» PASSAGE
"Power to Love"
John 14:15-21
"If you love me, you will keep my commandments."
Do you remember the setting in which
Jesus said those words? It was the night
before he would die, when the darkness of the world was closing in. Jesus had gathered his closest friends to
share a final meal. Rising from the table, he took a towel, wrapped it around
him, and washed his disciples’ feet.
Then, after telling his disciples that
one of them would betray him, he says, “I give you a new commandment, that you
love one another as I have loved you….By this everyone will know you are my
disciples, if you have love for one another.”
We have in this section of John, in a
nutshell, Jesus’ own definition of what it means to be his disciple.
In today’s gospel lesson we hear Jesus
say, “If you love me, you will keep my commandments.” We need to remember what
Jesus said earlier that evening about his commandments: “This is my commandment,
that you love one another as I have loved you….This I command you, that you love
one another.” We need to remember that,
in the gospel of John, Jesus only gives his disciples one commandment: “Love
one another. Love one another as I have loved you.”
So that’s it: that’s the commandment Jesus is talking
about. Love one another. All of Jesus’ other teachings about how to
live are a fleshing out of this commandment… and showing his disciples then and
now how the commandment to love is worked out in our day to day living.
John wrote his gospel long after Jesus
was gone. The gospel is written looking backwards,
in the midst of a community for whom Jesus was only a memory. Most of the people in John’s community had
never met Jesus. Most—if not all—of the
disciples were dead. The Temple in
Jerusalem had been destroyed—which a lot of folk thought was a sign that the end-time
would come son.
But the end-time didn’t come. Life went on, and that was, in some ways, the
hardest part of all. Even when all the
signs seemed right, Jesus hadn’t come back.
This community of believers felt pushed to the very edge of despair and
defeat.
So, John pulled together many of the
things Jesus said into this one section of the Gospel we know as “The Farewell
Discourse.” Here at the table, we hear
Jesus say some of the same things over and over, in different ways, to make
sure the disciples get it. The central word is love. “If you love me, you will keep my
commandments.” “I give you a new
commandment, that you love one another as I have loved you.” “Whoever does not love me does not keep my
words.” “I am giving you these commands
so that you may love one another.” The word used
here for love—agape—describes
the kind of love that Jesus showed us: self-giving love that seeks the good of
the other, generous, sacrificial love.
I imagine the disciples must have wondered, “But how
can we do that?” They knew they had a
hard time loving each other even while Jesus was with them. Jesus has been telling them that he is going
to leave them. How could they love in
the Jesus loves-- if he’s gone?
That night, the disciples haven’t yet
seen the depths of Jesus’ love for them—a love that would lead to the cross and
the tomb, that would tear him away
from them. That night, they couldn’t have guessed that they would lose him twice:
that after his death, he would return in the glory of resurrection, and then be
taken from their sight in the ascension. That night, they were still basking in
his physical presence as he began the long farewell talk that we hear continued
in today’s gospel.
Knowing that they have come to depend on
his presence, Jesus wants to reassure his disciples. Before he goes away, he
tells them, "I will not leave you orphaned."

(Dataset lines)
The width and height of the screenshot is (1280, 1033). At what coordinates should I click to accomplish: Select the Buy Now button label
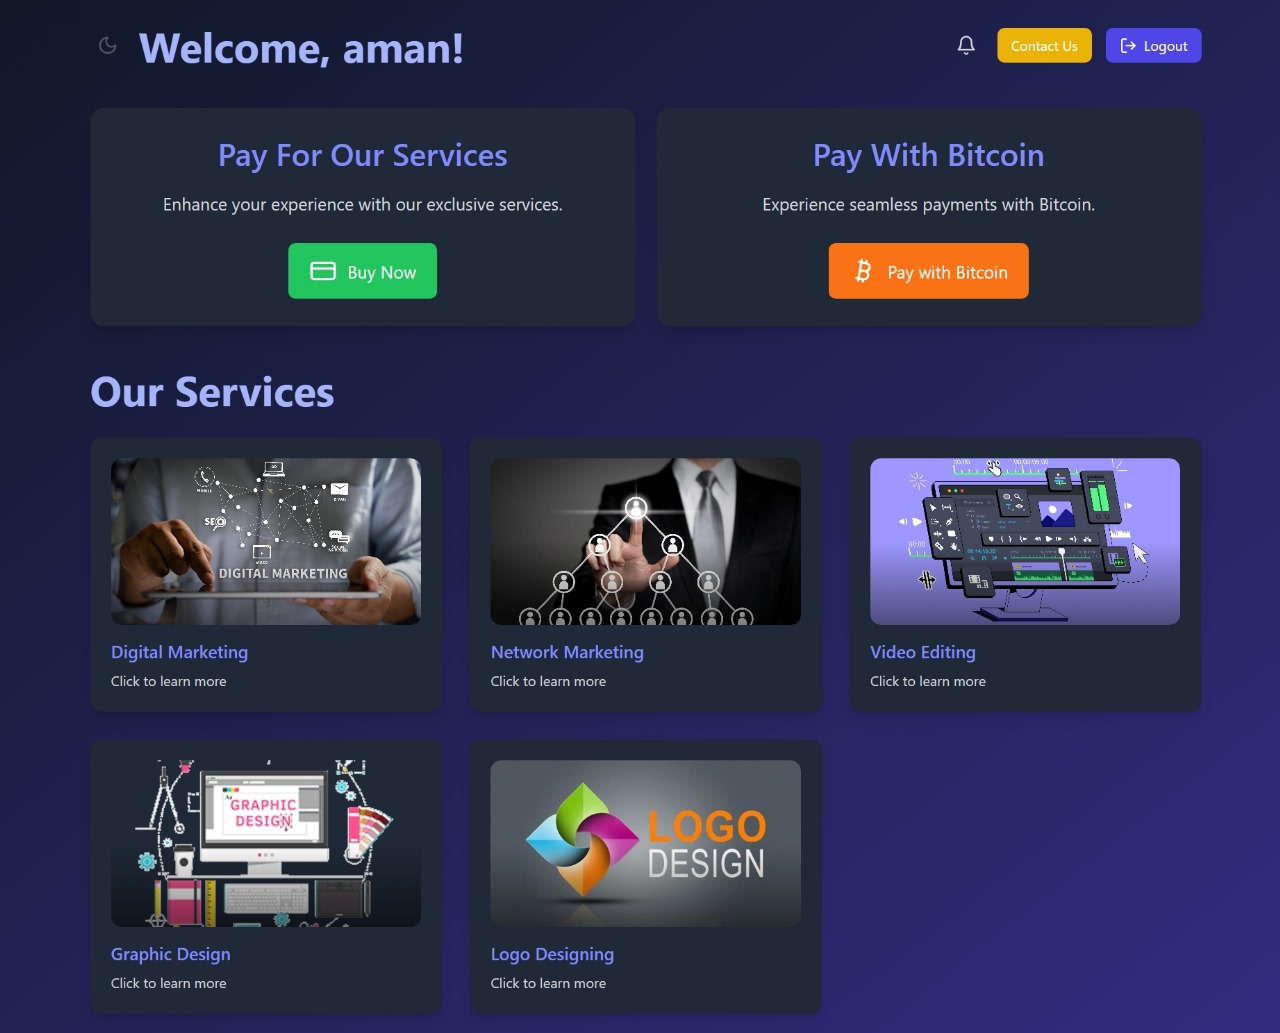point(382,272)
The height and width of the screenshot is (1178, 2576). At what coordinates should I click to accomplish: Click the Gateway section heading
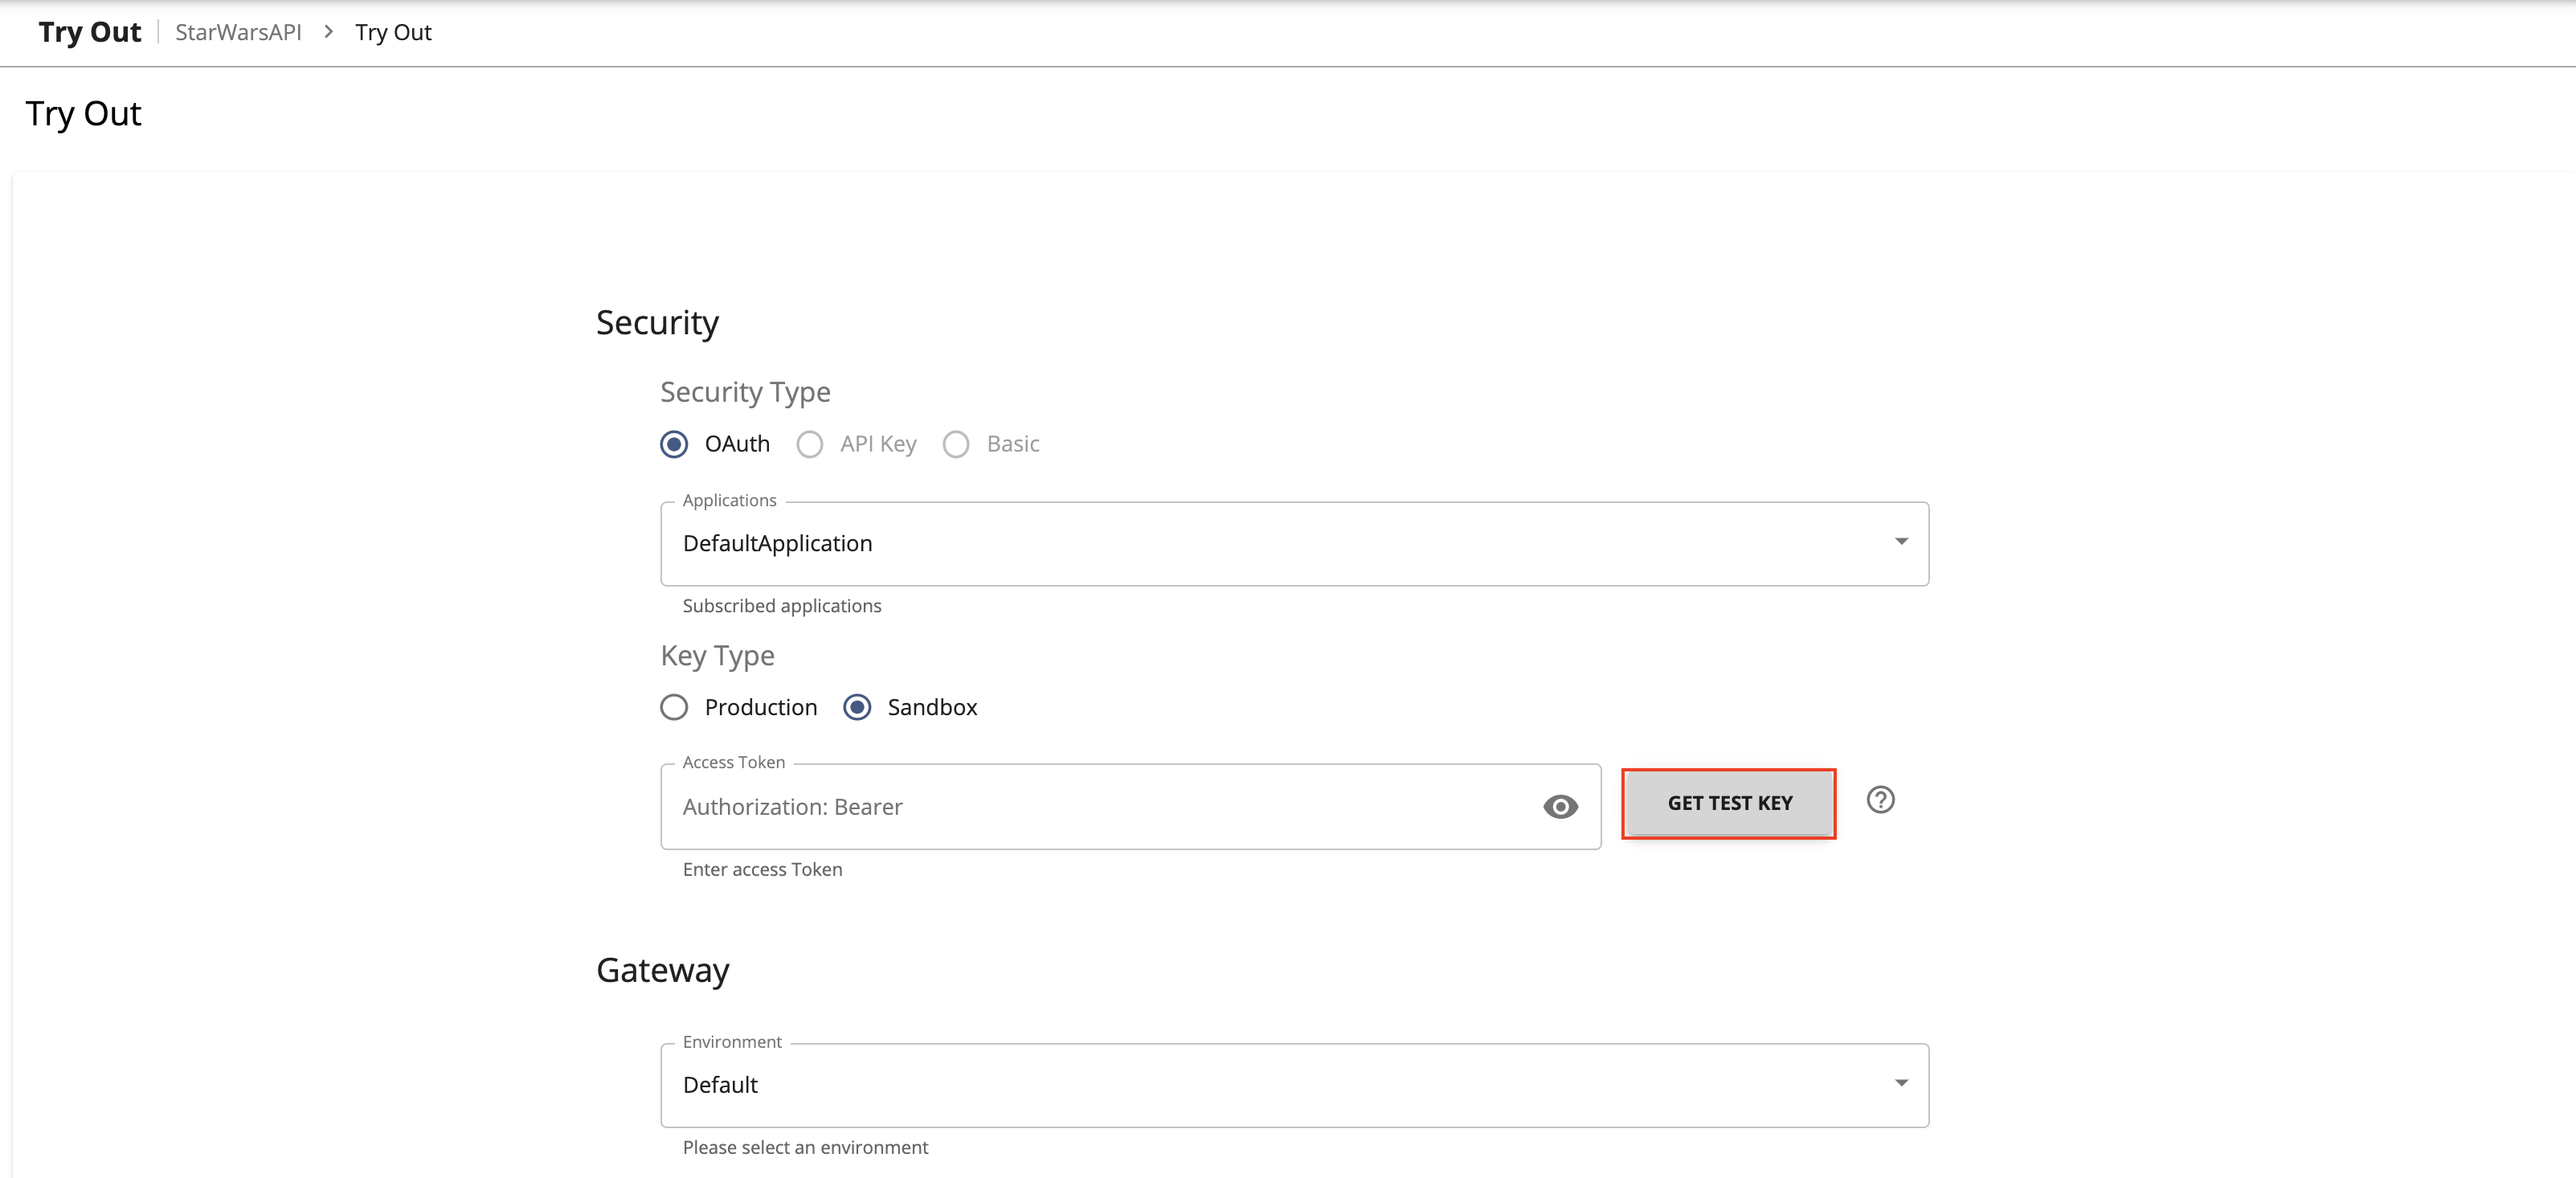click(662, 969)
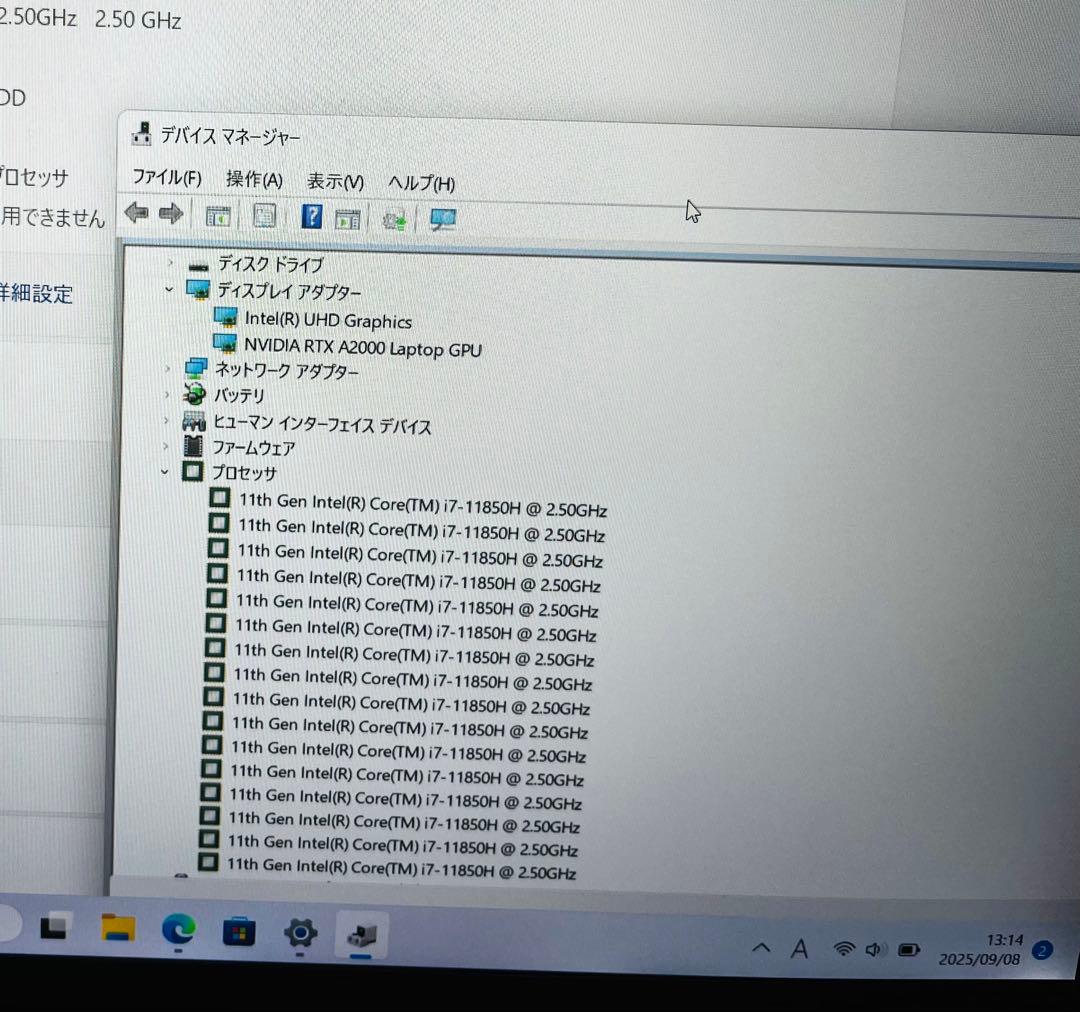1080x1012 pixels.
Task: Click the Update driver toolbar icon
Action: [x=348, y=217]
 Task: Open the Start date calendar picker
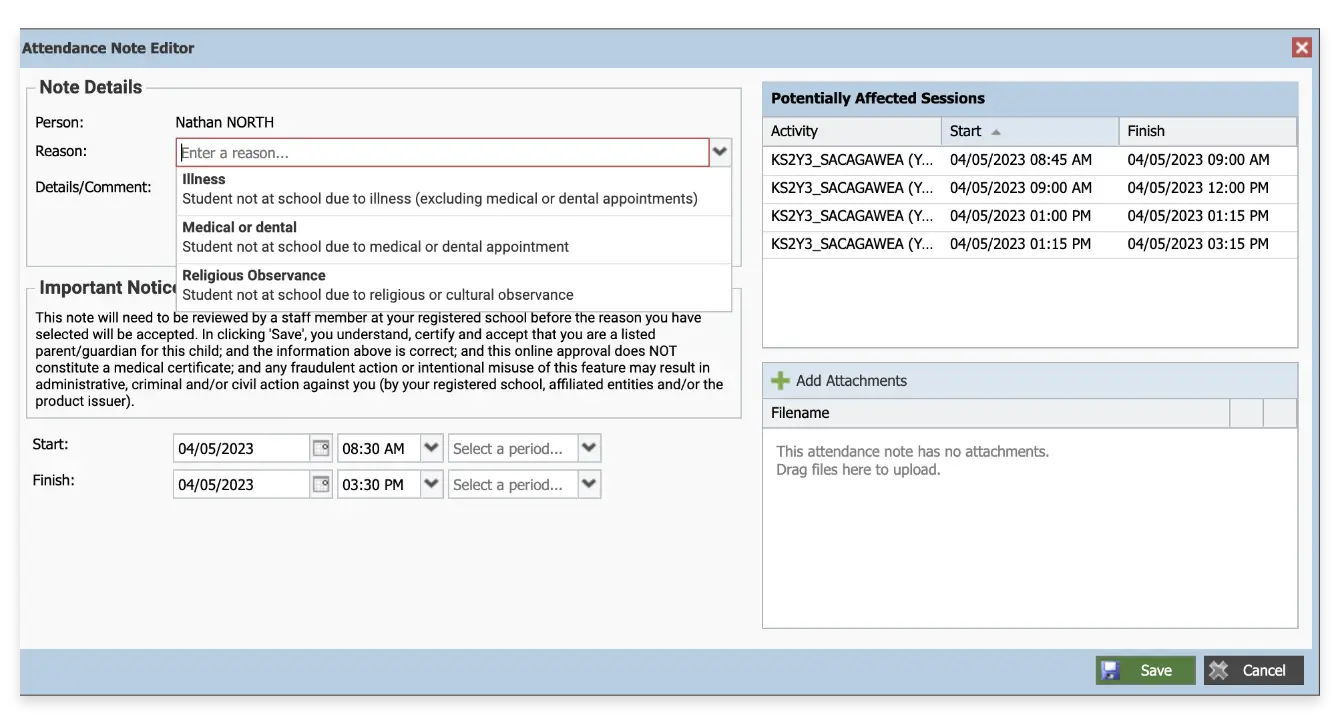click(x=321, y=449)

» AIM OF THE EXERCISE
In the text on John 14:15-21, what word is given for the kind of love Jesus showed?

» RESPONSE TO THIS TASK
Agape.